RMG sees challenges for the mining industry in the near term though. “The substantial production cutbacks implemented by the mines in late 2008 and early 2009 as regards nickel, zinc and iron ore in particular has been replaced by the start-up of closed capacity. A challenge for the mining industry heading into 2010 is the fact that these start-ups have to some extent been incentivised by high metal prices rather than strong physical demand.
“In the longer term, 2011 and 2012, the high level of activity in the mining industry is likely to continue. The key factors behind this are the fundamental situation with strong demand from the developing economies combined with an already challenging situation in creating new capacity at the mining stage. It will become increasingly difficult, partly because of financing problems in the wake of the financial crisis, in keeping up with demand for metals, suggesting that further price increases for metals are likely.”
On iron ore: “the continuing strong position of the three dominant iron ore companies suggests that the steel companies will find it difficult to negotiate reductions in the price of iron ore in spite of the overproduction that is taking place.

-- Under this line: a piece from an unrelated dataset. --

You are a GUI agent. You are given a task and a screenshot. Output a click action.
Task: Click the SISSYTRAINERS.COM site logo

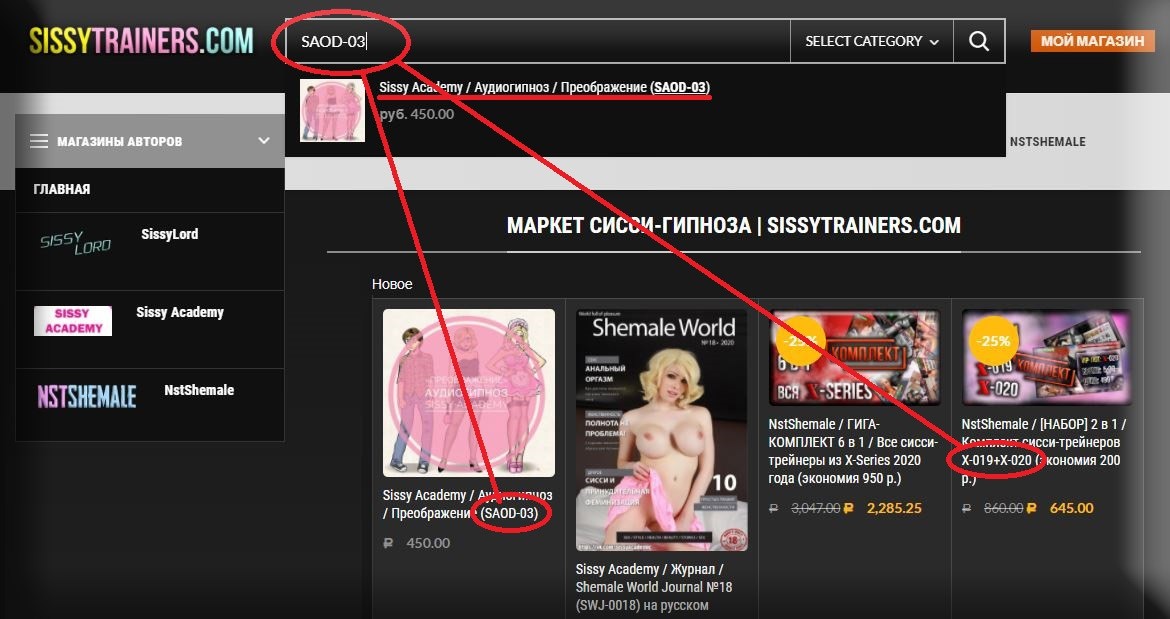[141, 41]
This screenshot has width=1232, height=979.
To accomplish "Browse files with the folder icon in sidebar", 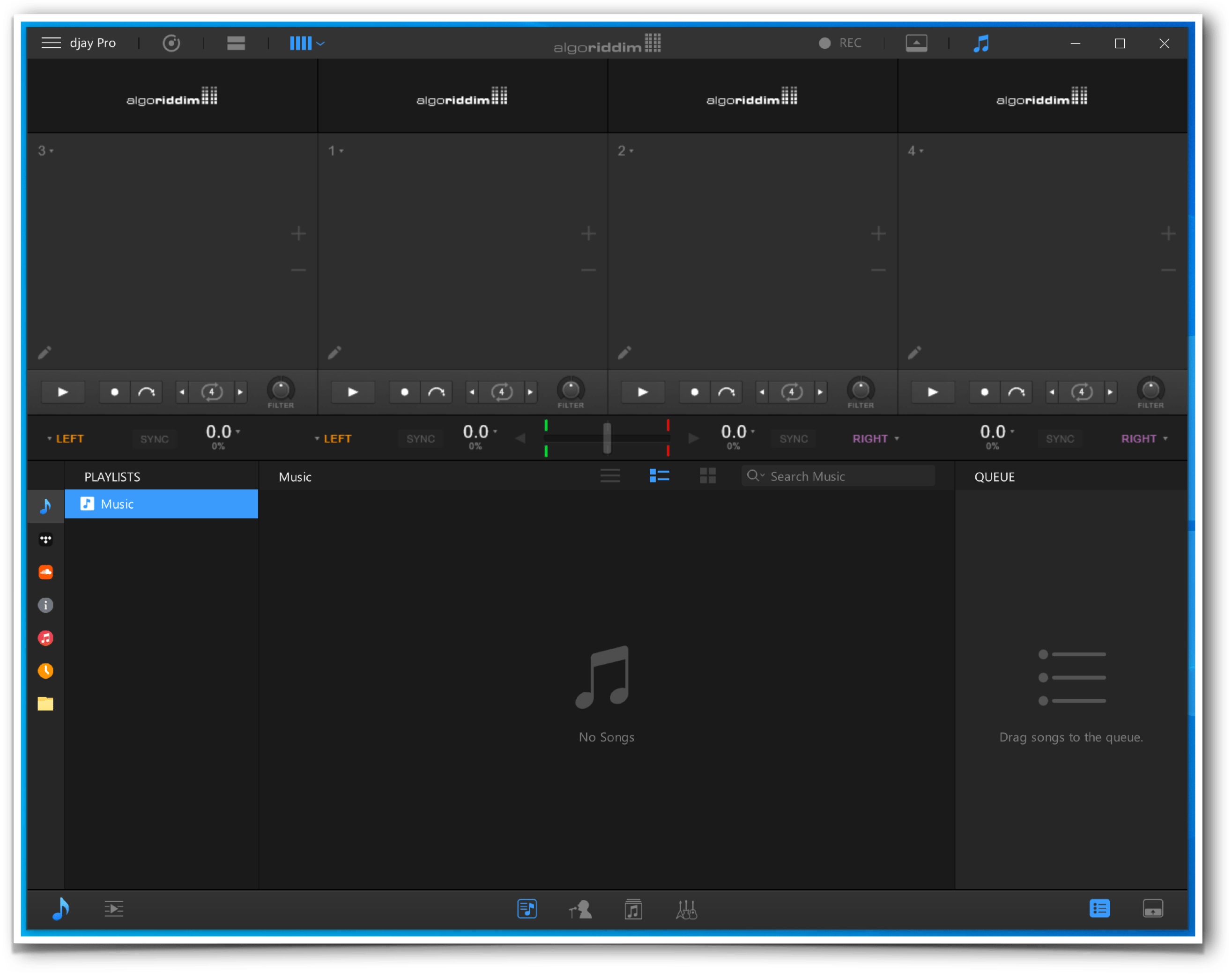I will [46, 704].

The lower freight prices also mean that domestic iron ore production in China will be unfavourable compared with imports from Brazil and Australia. The Chinese production is also taking place at ever-lower concentrations, which also suggests that ore imports are likely to increase and that the high price of iron ore will probably continue.”
On gold: “[it] has risen in recent years, but the three key price-driving factors are now history: the fall of the dollar looks to be over for now, the move to more secure investments during the financial crisis has come to a halt as a result of the return of risk appetite and the falling output of mines in 2009 has been reversed for the first year since 2001. However, the accelerating interest of China and India in investments and the haunting spectre of inflation following the government’s stimulation package are factors which could result in the price of gold remaining high.”
The base metals “will probably see a price correction from the current prices during the first half of 2010. Closed mine capacity has been restarted following the price upturn during 2009 and stocks are growing as demand still has some way to go before it reaches 2006-2008 levels. On a full-year basis, however, base metals will stabilise at a level 10-20% higher during 2010 than the average for 2009, although this represents a slight downturn from the current day prices.”
Then, moving to steel: [these] companies were amongst the first to reduce production during the economic downturn, yet steel prices still fell by 50-60% between 2008 and 2009. During 2010, the strong pressure on steel prices will continue as China constantly expands its capacity and the European and American steelworks continue to operate with low capacity utilisation.”